Chef Enrico Bartolini on his menu for Sepa in Mid-Levels
The 34-year-old, from the two Michelin-starred Devero in Lombardy, Italy, explains his motivations, philosophy and must-try dishes

"When I was three years old, I cooked my first biscuit alone. It wasn't a true pastry: it was flour, sugar and eggs, blended together and put in the oven. But that [culinary] instinct drives me. My original plan was to make shoes with my father - he was a shoemaker. He asked me not to continue into his profession because he didn't think the business could survive. So I chose to be a cook. I went to a culinary school near Florence and finished my diploma when I was 18. My first job was with Mark Page at the Royal Commonwealth Club, in London. I'm from Tuscany but for the past 15 years I've been living in London, France and now Milan. When I started my first restaurant, I was 25 years old."
"I like elegance of flavours and we try to give our guests a nice ambience. In the kitchen, we're looking for each ingredient's history, quality and balance. My most famous dish is a risotto with a beetroot and gorgonzola sauce, although I don't think it's the best. My best changes every day."

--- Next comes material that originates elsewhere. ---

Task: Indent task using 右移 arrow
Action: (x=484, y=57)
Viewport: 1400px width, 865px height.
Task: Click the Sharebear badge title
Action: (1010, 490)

"The ideas are similar: both are modern restaurants serving classic recipes with traditional flavours. But Devero is fine dining whereas at Sepa we offer a casual experience. The menu at Sepa is based on traditional recipes from Venice but we reinterpret them in a contemporary way. Sepa serves cicheti [small dishes to be shared] and the idea of a bacaro is to give a bite size of different specialties from the Venetian culinary landscape. It's our philosophy: the dishes are big enough to share but not too big."
"For Giacomo [Marzotto, co-owner of Sepa with Catalunya's Gerald Li], the smoked eel pasta drives him nuts. For me, I love the chicken. Because it's unusual to eat the bird in Italy, it surprises me when the skin is perfectly crispy and the meat very moist.
"The most important dish here is our slow-cooked sepa ["cuttlefish", in the Venetian dialect] with black ink and served with potato in an emulsion with olive oil. We call the restaurant Sepa because it's a common ingredient in both Cantonese and Venetian gastronomy."
"I never cook at home. I'm at the restaurant from 8am till midnight, but occasionally I love to make simple things like anchovies, butter and bread, or pasta with tomato."